The COVID-19 pandemic has had a devastating effect on businesses and the economy, resulting in massive layoffs and financial hardship for millions upon millions of Americans. However, the pandemic has also had a significant effect on the market for used cars, boosting demand and prices as buyers look for affordable alternatives to public transportation and ride sharing.
As reported recently by the New York Times, prices for used cars have risen considerably over last few months. Citing data from Edmunds.com, the New York Times reports that the average value of used cars was up more than 16 percent in July alone, while franchised car dealers sold 1.2 million used cars and trucks in June, up 22 percent compared to 2019 for the highest monthly total since 2007.

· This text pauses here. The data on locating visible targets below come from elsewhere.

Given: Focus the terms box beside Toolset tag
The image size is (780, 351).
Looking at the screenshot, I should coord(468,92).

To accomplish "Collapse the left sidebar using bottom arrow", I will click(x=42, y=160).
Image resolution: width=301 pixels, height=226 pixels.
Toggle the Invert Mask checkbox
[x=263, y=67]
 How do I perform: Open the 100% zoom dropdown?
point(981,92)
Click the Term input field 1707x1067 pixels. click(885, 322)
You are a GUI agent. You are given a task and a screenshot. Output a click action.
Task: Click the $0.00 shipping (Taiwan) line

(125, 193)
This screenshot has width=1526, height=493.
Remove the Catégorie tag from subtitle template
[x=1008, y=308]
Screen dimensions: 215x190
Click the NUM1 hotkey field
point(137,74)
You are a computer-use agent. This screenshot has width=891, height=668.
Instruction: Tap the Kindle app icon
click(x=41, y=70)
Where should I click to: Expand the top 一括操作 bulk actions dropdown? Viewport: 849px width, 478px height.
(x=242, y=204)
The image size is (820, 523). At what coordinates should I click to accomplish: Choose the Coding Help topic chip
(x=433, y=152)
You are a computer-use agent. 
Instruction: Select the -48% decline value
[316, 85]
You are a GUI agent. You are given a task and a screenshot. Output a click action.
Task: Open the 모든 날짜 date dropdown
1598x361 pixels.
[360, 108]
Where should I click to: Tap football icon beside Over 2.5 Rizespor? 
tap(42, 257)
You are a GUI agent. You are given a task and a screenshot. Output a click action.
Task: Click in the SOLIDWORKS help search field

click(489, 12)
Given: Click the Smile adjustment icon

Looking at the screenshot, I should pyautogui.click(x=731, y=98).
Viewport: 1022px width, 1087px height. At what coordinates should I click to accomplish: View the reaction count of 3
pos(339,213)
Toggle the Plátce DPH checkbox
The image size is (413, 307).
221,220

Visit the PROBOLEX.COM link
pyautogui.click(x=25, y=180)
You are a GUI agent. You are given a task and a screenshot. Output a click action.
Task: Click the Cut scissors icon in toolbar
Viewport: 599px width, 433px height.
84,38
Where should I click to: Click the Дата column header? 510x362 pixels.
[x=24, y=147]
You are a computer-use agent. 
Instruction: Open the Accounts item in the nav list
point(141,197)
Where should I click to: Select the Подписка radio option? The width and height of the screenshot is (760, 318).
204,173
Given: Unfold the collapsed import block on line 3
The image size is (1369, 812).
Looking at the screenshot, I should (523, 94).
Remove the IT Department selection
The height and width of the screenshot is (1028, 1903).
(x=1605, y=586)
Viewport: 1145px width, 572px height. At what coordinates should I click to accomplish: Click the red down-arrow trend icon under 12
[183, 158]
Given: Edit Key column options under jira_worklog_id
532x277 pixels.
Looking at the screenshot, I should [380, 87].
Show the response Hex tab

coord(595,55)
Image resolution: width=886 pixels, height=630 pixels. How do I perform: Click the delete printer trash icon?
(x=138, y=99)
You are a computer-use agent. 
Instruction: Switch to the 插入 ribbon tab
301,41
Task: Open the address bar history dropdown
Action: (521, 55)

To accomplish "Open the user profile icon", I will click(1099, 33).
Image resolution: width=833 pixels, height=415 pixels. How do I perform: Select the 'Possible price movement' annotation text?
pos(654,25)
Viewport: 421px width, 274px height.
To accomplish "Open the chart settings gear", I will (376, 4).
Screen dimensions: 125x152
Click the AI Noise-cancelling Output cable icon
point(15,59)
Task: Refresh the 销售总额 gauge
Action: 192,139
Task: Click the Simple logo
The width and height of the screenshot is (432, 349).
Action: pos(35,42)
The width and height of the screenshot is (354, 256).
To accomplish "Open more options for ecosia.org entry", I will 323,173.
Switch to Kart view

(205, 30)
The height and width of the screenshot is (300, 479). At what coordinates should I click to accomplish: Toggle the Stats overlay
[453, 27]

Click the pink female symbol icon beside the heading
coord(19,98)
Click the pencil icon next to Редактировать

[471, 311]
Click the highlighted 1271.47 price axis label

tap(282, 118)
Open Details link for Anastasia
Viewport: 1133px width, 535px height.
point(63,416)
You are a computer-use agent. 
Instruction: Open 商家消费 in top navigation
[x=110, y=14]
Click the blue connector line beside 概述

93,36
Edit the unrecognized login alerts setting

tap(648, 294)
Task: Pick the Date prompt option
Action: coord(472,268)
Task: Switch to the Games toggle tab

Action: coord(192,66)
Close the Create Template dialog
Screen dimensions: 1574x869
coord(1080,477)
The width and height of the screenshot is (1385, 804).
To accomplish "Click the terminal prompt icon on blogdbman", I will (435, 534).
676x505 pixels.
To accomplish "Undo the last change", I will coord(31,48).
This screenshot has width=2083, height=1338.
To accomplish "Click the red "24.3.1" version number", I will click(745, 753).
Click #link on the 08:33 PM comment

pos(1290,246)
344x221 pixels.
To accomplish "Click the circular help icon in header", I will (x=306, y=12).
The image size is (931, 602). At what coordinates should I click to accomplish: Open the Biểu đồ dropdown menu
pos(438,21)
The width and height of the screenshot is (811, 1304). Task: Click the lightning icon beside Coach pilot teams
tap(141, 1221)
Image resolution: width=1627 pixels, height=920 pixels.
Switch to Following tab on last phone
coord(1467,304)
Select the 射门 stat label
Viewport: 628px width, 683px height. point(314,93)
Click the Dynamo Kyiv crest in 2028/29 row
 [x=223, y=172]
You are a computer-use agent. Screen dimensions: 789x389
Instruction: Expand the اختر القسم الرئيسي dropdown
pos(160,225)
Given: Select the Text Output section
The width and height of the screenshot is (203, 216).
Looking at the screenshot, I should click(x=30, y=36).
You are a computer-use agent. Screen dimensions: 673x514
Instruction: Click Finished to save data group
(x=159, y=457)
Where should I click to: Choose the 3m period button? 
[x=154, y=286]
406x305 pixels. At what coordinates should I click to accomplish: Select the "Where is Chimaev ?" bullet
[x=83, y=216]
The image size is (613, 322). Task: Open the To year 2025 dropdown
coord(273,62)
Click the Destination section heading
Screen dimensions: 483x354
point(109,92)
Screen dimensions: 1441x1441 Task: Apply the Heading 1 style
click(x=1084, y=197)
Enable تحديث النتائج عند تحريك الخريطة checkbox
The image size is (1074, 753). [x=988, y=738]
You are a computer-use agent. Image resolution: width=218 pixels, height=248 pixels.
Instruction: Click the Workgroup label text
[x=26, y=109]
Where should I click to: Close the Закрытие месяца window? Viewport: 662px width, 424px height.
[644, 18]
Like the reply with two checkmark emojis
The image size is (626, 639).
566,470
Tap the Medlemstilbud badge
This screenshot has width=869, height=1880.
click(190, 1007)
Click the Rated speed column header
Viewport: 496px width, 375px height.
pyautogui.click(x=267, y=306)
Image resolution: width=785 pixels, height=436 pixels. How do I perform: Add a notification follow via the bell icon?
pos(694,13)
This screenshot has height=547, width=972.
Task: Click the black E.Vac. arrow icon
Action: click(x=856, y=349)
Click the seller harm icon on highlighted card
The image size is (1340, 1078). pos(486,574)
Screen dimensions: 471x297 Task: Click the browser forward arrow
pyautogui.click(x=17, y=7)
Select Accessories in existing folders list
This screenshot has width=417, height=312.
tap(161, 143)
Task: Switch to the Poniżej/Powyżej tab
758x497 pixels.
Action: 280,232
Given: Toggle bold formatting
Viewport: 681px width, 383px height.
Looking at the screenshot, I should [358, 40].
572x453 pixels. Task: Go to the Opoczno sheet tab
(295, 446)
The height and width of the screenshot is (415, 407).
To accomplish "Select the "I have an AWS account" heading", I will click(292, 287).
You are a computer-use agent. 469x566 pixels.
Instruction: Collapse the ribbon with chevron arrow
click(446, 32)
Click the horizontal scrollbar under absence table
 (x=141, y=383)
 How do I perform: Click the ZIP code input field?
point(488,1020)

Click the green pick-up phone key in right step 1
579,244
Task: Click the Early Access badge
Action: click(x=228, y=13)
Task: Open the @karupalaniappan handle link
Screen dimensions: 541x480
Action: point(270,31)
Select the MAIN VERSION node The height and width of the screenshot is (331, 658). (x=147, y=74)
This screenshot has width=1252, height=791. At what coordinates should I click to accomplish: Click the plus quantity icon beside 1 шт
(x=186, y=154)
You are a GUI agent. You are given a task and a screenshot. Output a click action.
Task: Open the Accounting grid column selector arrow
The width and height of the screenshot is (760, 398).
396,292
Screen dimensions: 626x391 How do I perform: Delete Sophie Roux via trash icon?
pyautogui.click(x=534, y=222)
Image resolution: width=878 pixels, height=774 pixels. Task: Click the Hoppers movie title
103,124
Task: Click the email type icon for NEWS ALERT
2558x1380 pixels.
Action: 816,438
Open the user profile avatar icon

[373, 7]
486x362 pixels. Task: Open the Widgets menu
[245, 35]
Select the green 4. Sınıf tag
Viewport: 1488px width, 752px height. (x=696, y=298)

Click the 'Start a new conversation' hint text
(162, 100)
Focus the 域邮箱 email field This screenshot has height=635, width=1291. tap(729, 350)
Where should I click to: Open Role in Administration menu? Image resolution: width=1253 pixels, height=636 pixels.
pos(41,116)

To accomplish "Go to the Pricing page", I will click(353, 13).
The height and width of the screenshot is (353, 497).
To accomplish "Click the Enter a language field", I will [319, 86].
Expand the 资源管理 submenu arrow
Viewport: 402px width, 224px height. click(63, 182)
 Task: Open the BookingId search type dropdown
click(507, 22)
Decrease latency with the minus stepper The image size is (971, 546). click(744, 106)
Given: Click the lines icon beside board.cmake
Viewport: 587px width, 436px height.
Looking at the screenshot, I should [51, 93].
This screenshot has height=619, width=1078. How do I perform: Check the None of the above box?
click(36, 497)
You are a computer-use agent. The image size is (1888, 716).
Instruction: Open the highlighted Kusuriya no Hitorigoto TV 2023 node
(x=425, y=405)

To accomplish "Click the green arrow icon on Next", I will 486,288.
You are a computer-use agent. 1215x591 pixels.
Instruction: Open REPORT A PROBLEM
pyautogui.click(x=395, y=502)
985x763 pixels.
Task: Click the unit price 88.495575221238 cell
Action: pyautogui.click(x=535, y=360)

Demand for used cars is so high, some dealers are even running ads to buy used vehicles and conducting cold calls to persuade people to sell. Average prices for used car trade-ins have also risen considerably.
“Used cars are supposed to depreciate, but I’d look up the book value of a car on the lot and see it was higher than at the beginning of the month,” said president of Silko Honda in Raynham, Massachusetts, Adam Silverleib. “I’ve never seen that before.”
While the boom in used car sales is undoubtedly carried by buyers’ hesitation to use ride sharing services and public transportation amid the COVID-19 pandemic, there are other factors as well, such as the steady rise in new car prices. These days, new cars sales average at about $38,000.
Add in widespread production stoppages, and available inventory is down as well. General Motors, for example, halted North American production operations in March, and is still struggling to fill shifts over fears stemming from rises in COVID-19 cases. GM sales were down 34 percent in Q2 of 2020.
What’s more, used cars are, in general, more reliable than previous generations of vehicles, making them more attractive for buyers looking for alternative transportation.
For now, it’s unclear where the used car market will head, especially with the uncertainty surrounding the COVID-19 pandemic heading into the fall. However, as the New York Times points out, right now is a great time to trade in a used car.